To determine the association between the anatomic source of infection and hospital mortality in critically ill patients who have septic shock.
This was a retrospective, multicenter cohort study of 7,974 patients who had septic shock in 29 academic and community intensive care units in Canada, the United States, and Saudi Arabia from January 1989 to May 2008.
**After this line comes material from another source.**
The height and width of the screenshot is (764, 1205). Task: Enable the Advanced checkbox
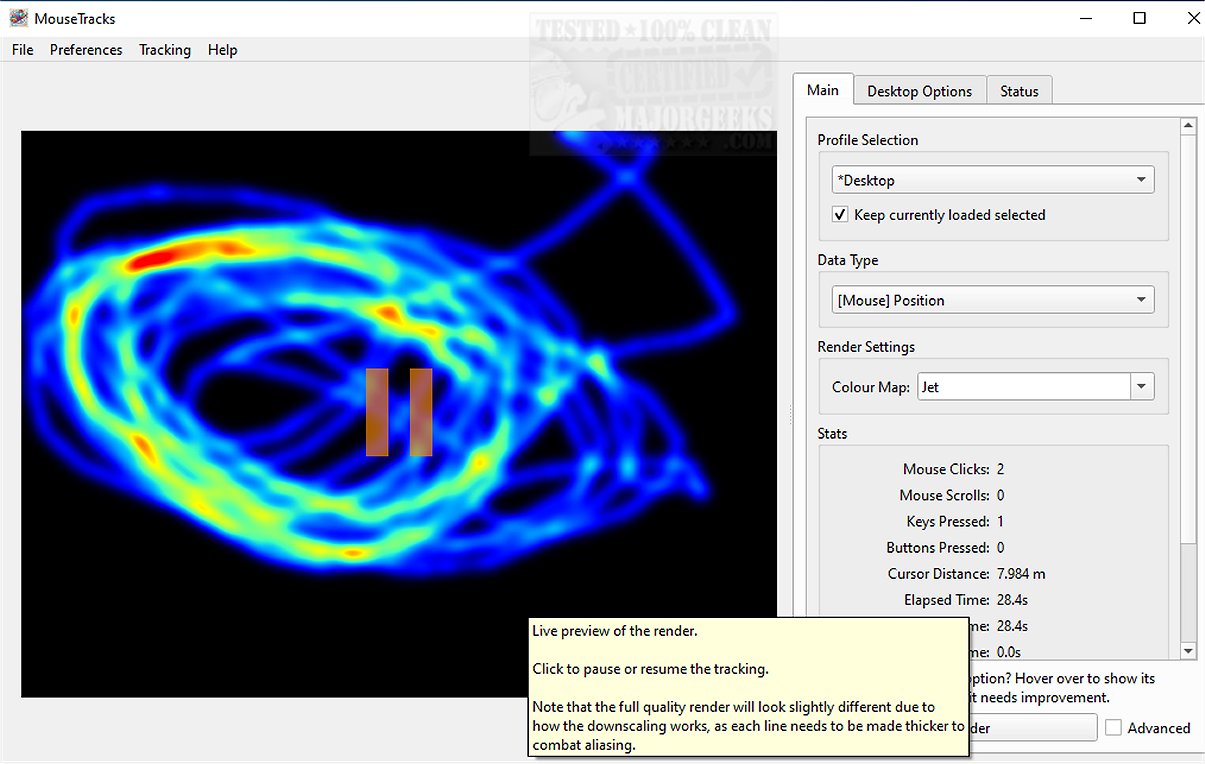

Subjects were assigned 1 of 20 anatomic sources of infection based on clinical diagnosis and/or isolation of pathogens. The primary outcome was hospital mortality. Overall crude hospital mortality was 52% (21-85% across sources of infection). Variation in mortality remained after adjusting for year of admission, geographic source of admission, age, sex, comorbidities, community- versus hospital-acquired infection, and organism type. The source of infection with the highest standardized hospital mortality was ischemic bowel (75%); the lowest was obstructive uropathy-associated urinary tract infection (26%). Residual variation in adjusted hospital mortality was not explained by Acute Physiology and Chronic Health Evaluation II score, number of Day 1 organ failures, bacteremia, appropriateness of empiric antimicrobials, or adjunct therapies. In patients who received appropriate antimicrobials after onset of hypotension, source of infection was associated with death after adjustment for both predisposing and downstream factors.
Anatomic source of infection should be considered in future trial designs and analyses, and in development of prognostic scoring systems.